**** GEGEVEN TEKST

Tegen het einde van de jaren dertig van de zeventiende eeuw werd het contact met de buitenwereld verbroken door een officieel verbod op buitenlanders. In het zelfopgelegde isolement van Japan werden tradities uit het verleden nieuw leven ingeblazen en verfijnd, en getransformeerd in de bloeiende stedelijke samenlevingen van Kyoto en Edo. In Nagasaki was beperkte handel met Chinese en Nederlandse kooplieden toegestaan, wat de ontwikkeling van Japans porselein stimuleerde en een opening bood voor de cultuur van de Ming-literatuur om door te dringen in de artistieke kringen van Kyoto en later Edo.
Experimenten met realisme, beïnvloed door de blootstelling aan westerse modellen, leverden belangrijke nieuwe schilderlijnen op. Bijzonder kenmerkend voor de periode was de toename van het aantal belangrijke individualistische kunstenaars en van kunstenaars wier eclectische opleiding kon voldoen aan de eisen van het patronaat. De Kanō-schilderschool breidde zich uit en functioneerde als een soort ‘officiële’ Japanse schilderacademie. Veel schilders die later hun eigen stilistische lijn zouden beginnen of als onafhankelijke en eclectische kunstenaars zouden functioneren, kregen hun opleiding in een Kanō-atelier. Kanō Sanraku's gedurfde patronen werden gestimuleerd door Tawaraya Sōtatsu en Hon'ami Kōetsu met hun hoofse heroplevingsstijl. Kanō Tanyū versterkte de belangen en de dominante positie van de Kanō-school. Tanyū was niet alleen de belangrijkste schilder van de school, maar was ook buitengewoon invloedrijk als kenner en theoreticus.

********
**** MATERIAAL

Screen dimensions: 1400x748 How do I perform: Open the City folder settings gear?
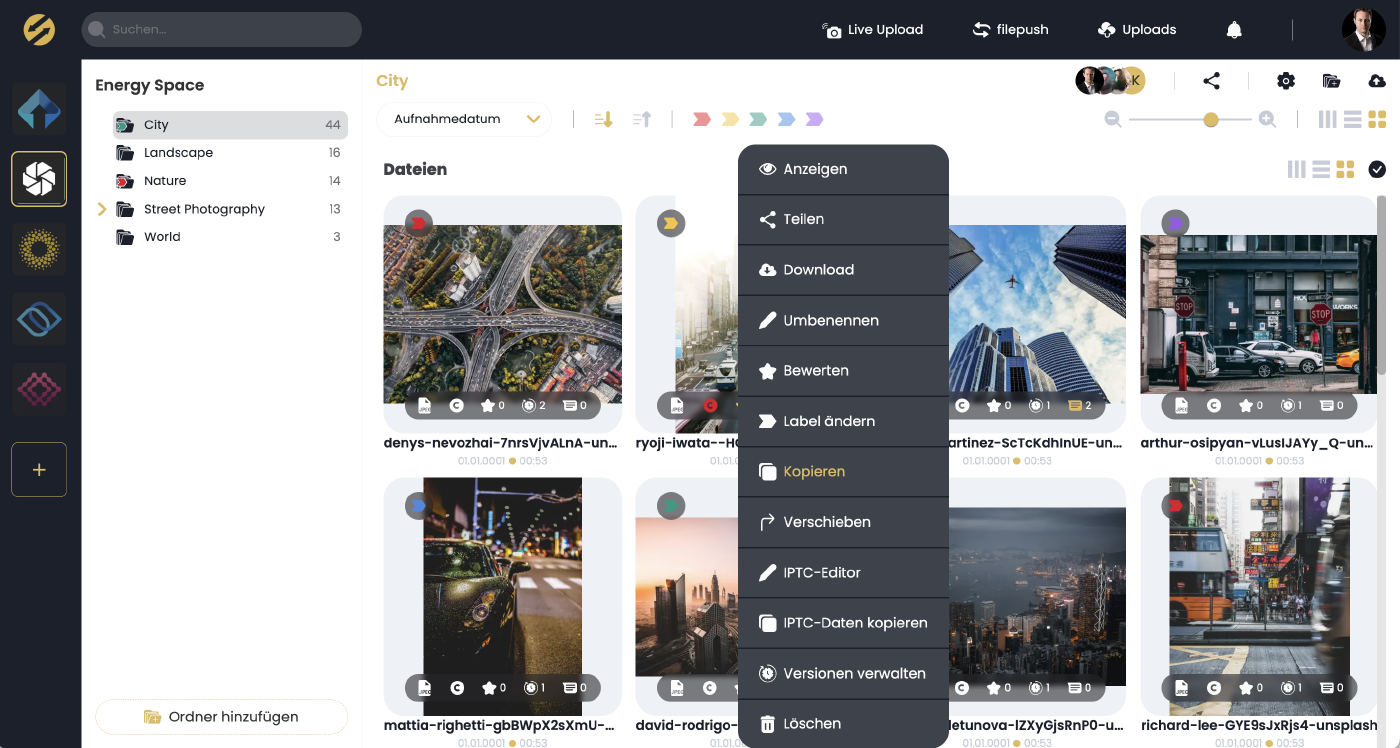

********

### SCHRIFTELIJKE OPDRACHT 1
Neem uit de tekst over Japanse kunst een stuk letterlijk over: begin bij de woorden "Tegen het einde" en stop na "en later Edo.".
### SCHRIFTELIJKE OPDRACHT 2
Herschrijf de alinea die begint met "Experimenten met realisme" in de tekst over Japanse kunst als een beknopte opsomming. Behoud daarbij de belangrijkste feiten.

### UITWERKING 1
Tegen het einde van de jaren dertig van de zeventiende eeuw werd het contact met de buitenwereld verbroken door een officieel verbod op buitenlanders. In het zelfopgelegde isolement van Japan werden tradities uit het verleden nieuw leven ingeblazen en verfijnd, en getransformeerd in de bloeiende stedelijke samenlevingen van Kyoto en Edo. In Nagasaki was beperkte handel met Chinese en Nederlandse kooplieden toegestaan, wat de ontwikkeling van Japans porselein stimuleerde en een opening bood voor de cultuur van de Ming-literatuur om door te dringen in de artistieke kringen van Kyoto en later Edo.

### UITWERKING 2
- Westerse modellen beïnvloedden experimenten met realisme, en die leverden belangrijke nieuwe schilderlijnen op.
- Typerend voor de periode was een toename van belangrijke individualistische kunstenaars. Ook waren er meer kunstenaars met een eclectische opleiding die aan de eisen van het patronaat kon voldoen.
- De Kanō-school breidde zich uit en fungeerde als een soort ‘officiële’ schilderacademie. Veel latere zelfstandige of eclectische schilders kregen daar hun opleiding.
- Kanō Sanraku's gedurfde patronen werden gestimuleerd door Tawaraya Sōtatsu en Hon'ami Kōetsu, met hun hoofse heroplevingsstijl.
- Kanō Tanyū versterkte de belangen en de dominante positie van de school. Hij was er de belangrijkste schilder en ook een zeer invloedrijke kenner en theoreticus.